Almost two weeks ago, I found myself alone in the back of a taxicab, stuck in New York City traffic, moving more slowly than I could walk. But, my post-marathon legs didn't feel much like walking, and so there I stayed chatting it up with a virtual stranger, exchanging bits of our stories.
My cab driver was a reluctant immigrant from Pakistan, moving to the United States out of a sense of obligation to his parents who moved here before him, and for the sake of keeping the family together. He brought with him his wife and children, and left behind his enrollment in a University where he was finishing his master’s degree en route to earning a Ph.D. in physics. I told him that he should go back to school to finish his degree, and he laughed and told me that I sounded like his wife. We talked about our kids, and my son’s love of running and his son’s passion for soccer. When he spoke about his children, he exuded pride, love, and optimism about their futures. For almost twenty minutes, we talked – about the City and travel, about family dinners and weekend sporting events, about jobs and the importance of education, about traffic and the characters on Times Square. At the end of my ride, I paid my fare, we wished each other well, and I walked away, captivated by how different our stories and experiences were, and yet how much it seemed that at our core, we are the same.

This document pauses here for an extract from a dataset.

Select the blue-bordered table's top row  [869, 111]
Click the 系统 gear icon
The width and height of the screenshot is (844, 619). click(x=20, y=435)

This conversation stuck with me, and it tugs at me even more in the wake of the Paris attacks. There has been an endless stream of public debate since about the fate of refugees fleeing war. Too often, in my view, these debates devolve into angry rants against whole groups of people of different nationalities or religions. There is an ugliness about it, especially now.
It is intolerance born from fear.
Day-to-day, I pretty much live in a bubble. It is ordinary, it is comfortable, it is fairly predictable, and I am happy.
But once in awhile I escape my bubble. When I do, I may find myself in a strange and wonderful city, or watching a performance that stretches my imagination, or eating a meal that takes me to another place, or running through streets I have never seen before … or even sitting in the back of a taxicab talking with someone who, based on outward appearances and life experiences only, is very different from me. It is during these times that I understand most clearly that I am part of a big, great and diverse world, and it is extraordinary.
Every time I have left my comfort zone, my bubble, and reached out, my life has been made better because of it. During turbulent times like these, I try to remember this.